* Equal Contribution ♠ Equal appreciation on assistance ✉ Corresponding Author
Technical Report | Demo | Benchmarks
We introduce OtterHD-8B, a multimodal model fine-tuned from Fuyu-8B to facilitate a more fine-grained interpretation of high-resolution visual input without requiring a vision encoder. OtterHD-8B also supports flexible input sizes at test time, ensuring adaptability to diverse inference budgets.
We improve the native HuggingFace implementation of Fuyu-8B is highly unoptimized with FlashAttention-2 and other fused operators including fused layernorm, fused square ReLU, and fused rotary positional embedding. Fuyu's simplified architecture facilitates us to do this in a fairly convenient way. As illustrated in the following, the modifications substantially enhance GPU utilization and training throughput (> 5 times larger than the vanilla HF implementation of Fuyu). Checkout the details at here.
To our best knowledge and experiment trials, OtterHD achieves fastest training throughput among current leading LMMs, as it can be fully optimized and benefit from the simplified architecture.
On top of the regular Otter environment, we need to install Flash-Attention 2 and other fused operators:
pip uninstall -y ninja && pip install ninja
git clone https://github.com/Dao-AILab/flash-attention
cd flash-attention
python setup.py install
cd csrc/rotary && pip install .
cd ../csrc/fused_dense_lib && pip install .

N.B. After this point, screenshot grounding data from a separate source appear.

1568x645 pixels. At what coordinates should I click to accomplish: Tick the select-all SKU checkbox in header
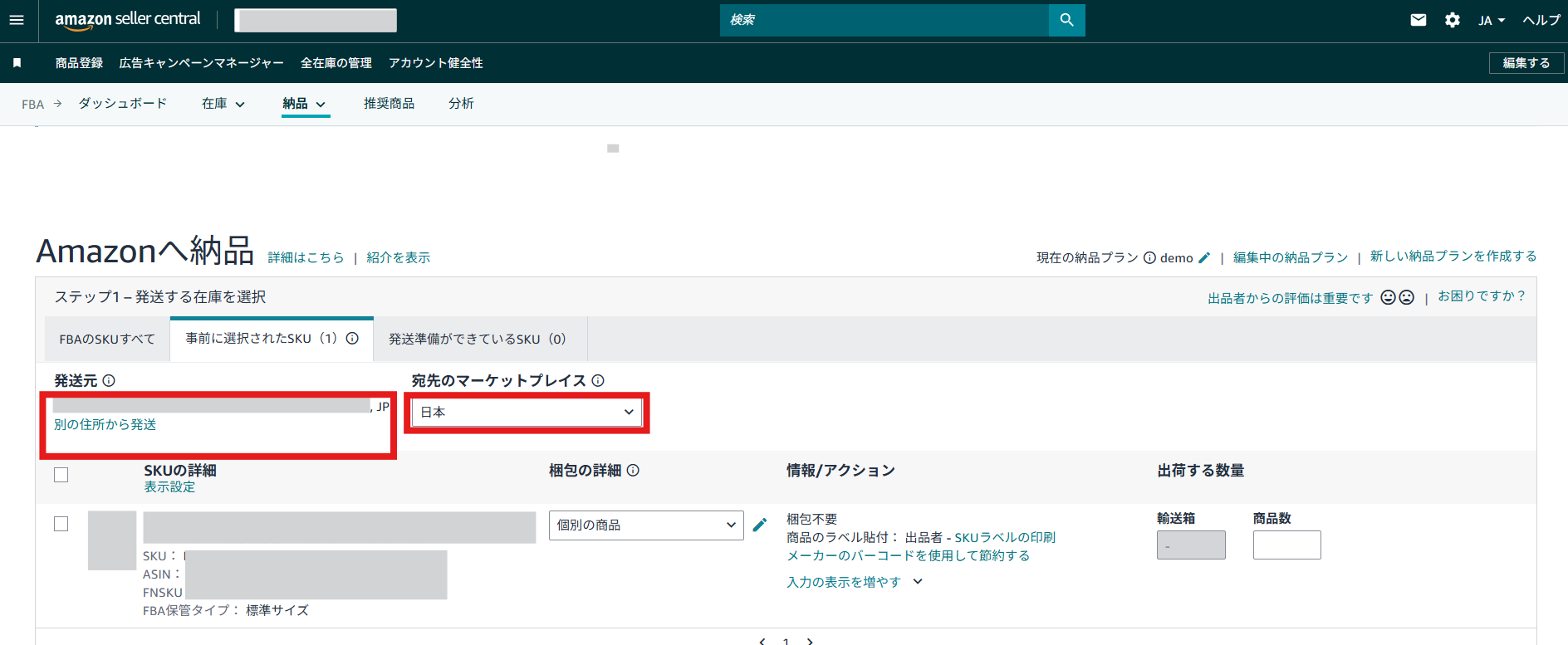pos(61,475)
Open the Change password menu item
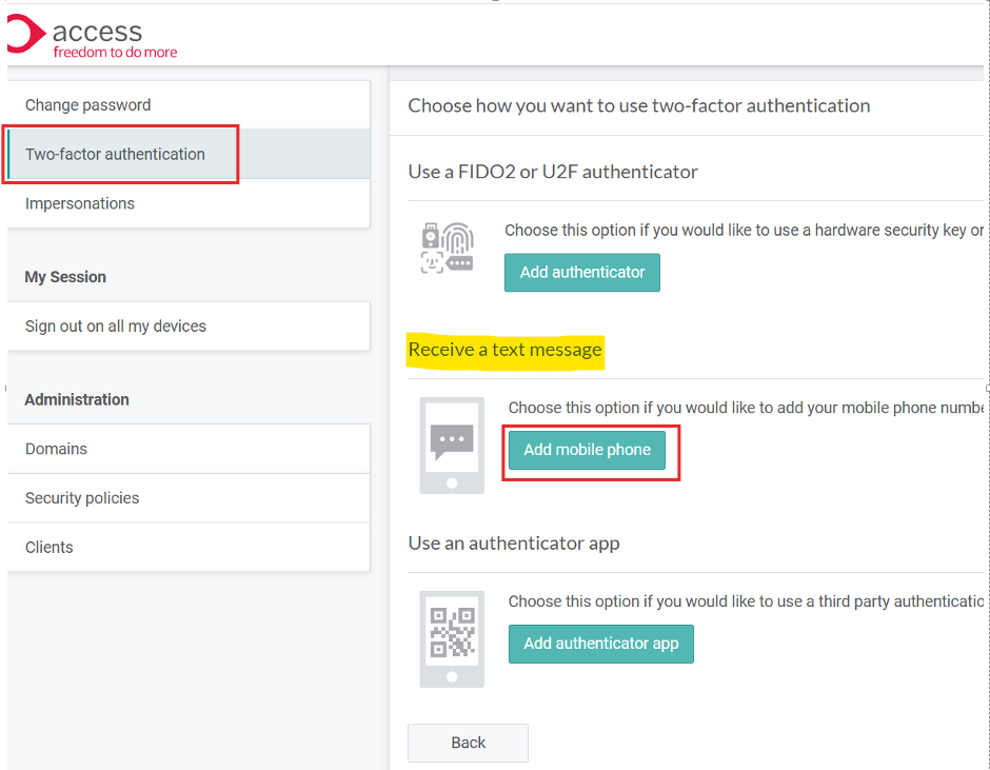The height and width of the screenshot is (770, 990). (x=88, y=105)
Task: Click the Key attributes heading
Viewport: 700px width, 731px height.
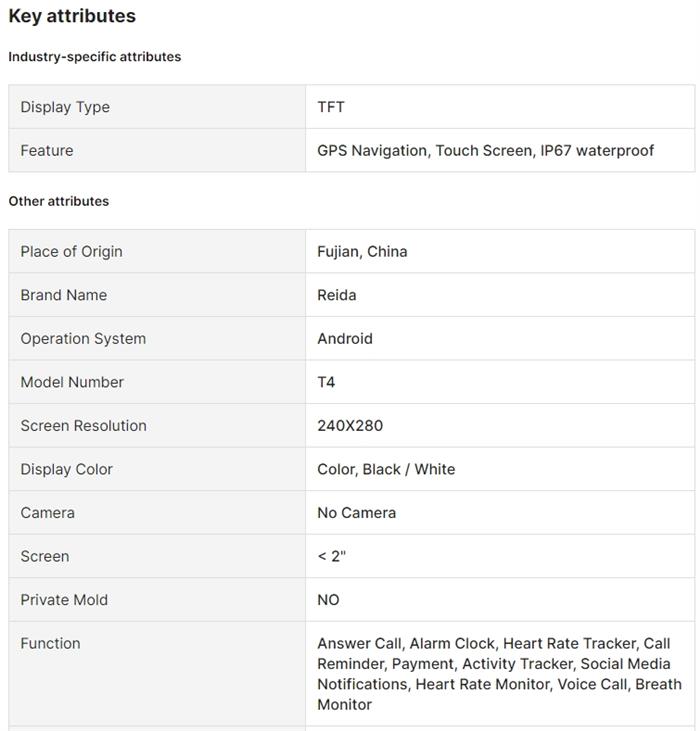Action: pyautogui.click(x=72, y=16)
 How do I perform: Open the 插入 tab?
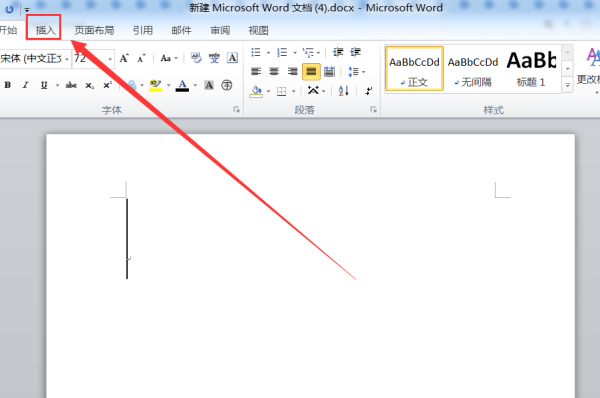[x=45, y=30]
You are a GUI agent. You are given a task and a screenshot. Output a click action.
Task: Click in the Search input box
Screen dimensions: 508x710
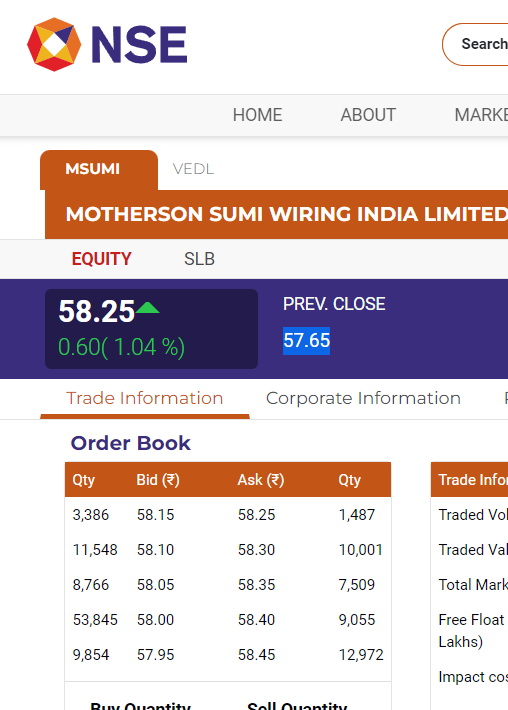pos(475,44)
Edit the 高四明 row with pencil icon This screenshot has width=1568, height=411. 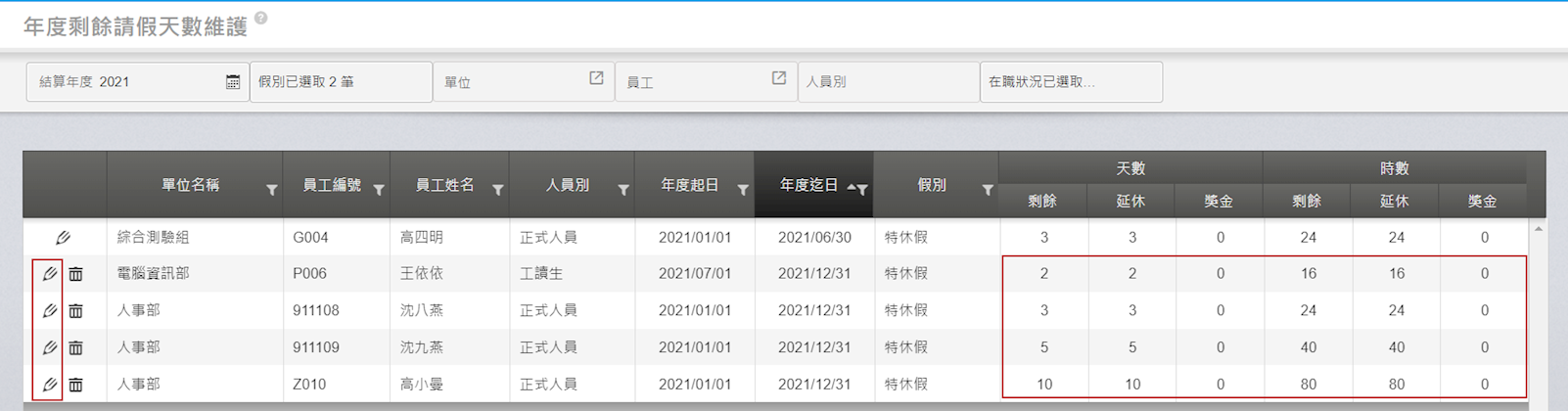pyautogui.click(x=63, y=238)
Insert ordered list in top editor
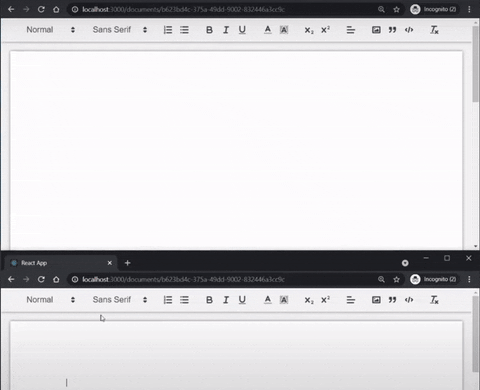The width and height of the screenshot is (480, 390). point(168,30)
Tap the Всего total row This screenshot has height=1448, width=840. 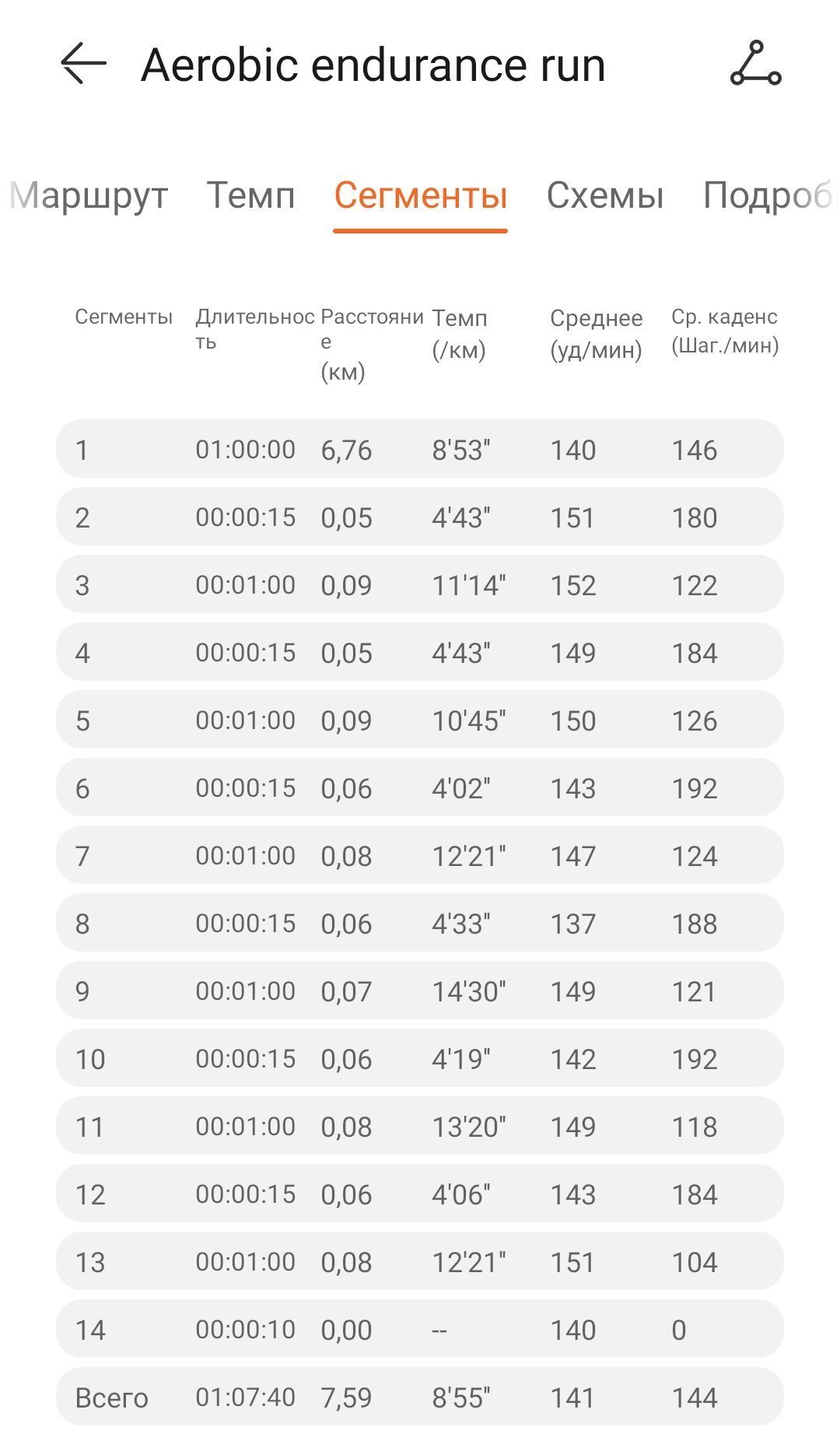point(420,1397)
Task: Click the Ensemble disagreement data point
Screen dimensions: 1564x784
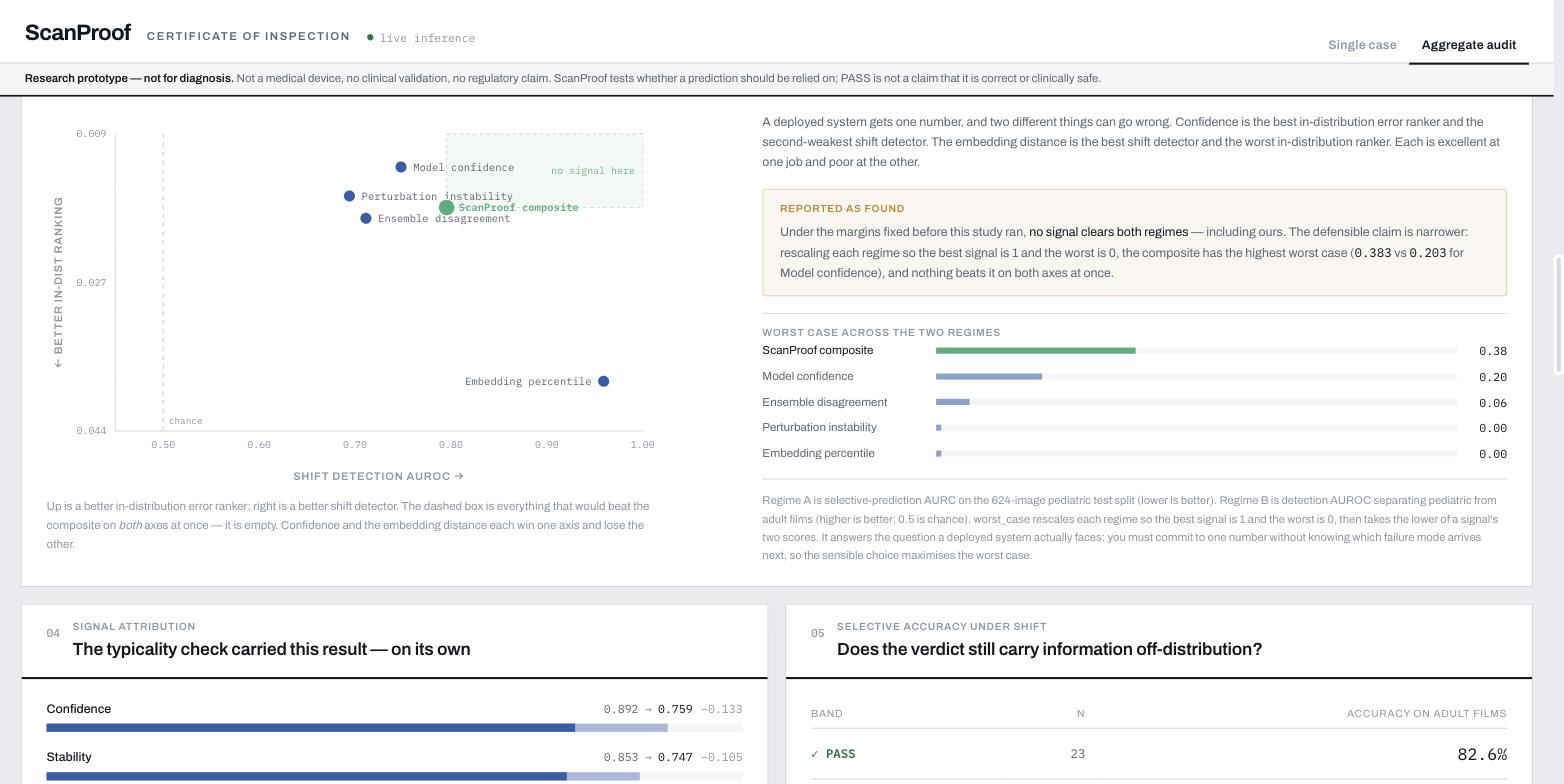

cd ../layer_norm && pip install .
cd ../xentropy && pip install .
cd ../.. && rm -rf flash-attention
accelerate launch \
--config_file=pipeline/accelerate_configs/accelerate_config_zero2.yaml \
--num_processes=8 \
--main_process_port=25000 \
pipeline/train/instruction_following.py \
--pretrained_model_name_or_path=adept/fuyu-8b \
--training_data_yaml=./Demo_Data.yaml \
--model_name=fuyu \
--instruction_format=fuyu \
--batch_size=8 \
--gradient_accumulation_steps=2 \
--num_epochs=3 \
--wandb_entity=ntu-slab \
--external_save_dir=./checkpoints \
--save_hf_model \
--run_name=OtterHD_Tester \
--wandb_project=Fuyu \
--report_to_wandb \
--workers=1 \
--lr_scheduler=linear \
--learning_rate=1e-5 \
--warmup_steps_ratio=0.01 \
--dynamic_resolution \
--weight_decay 0.1 \
The human visual system can naturally perceive the details of small objects within a wide field of view, but current benchmarks for testing LMMs have not specifically focused on assessing this ability. This may be because the input sizes of mainstream Vision-Language models are constrained to relatively small resolutions. With the advent of the Fuyu and OtterHD models, we can extend the input resolution to a much larger range. Therefore, there is an urgent need for a benchmark that can test the ability to discern the details of small objects (often 1% image size) in high-resolution input images.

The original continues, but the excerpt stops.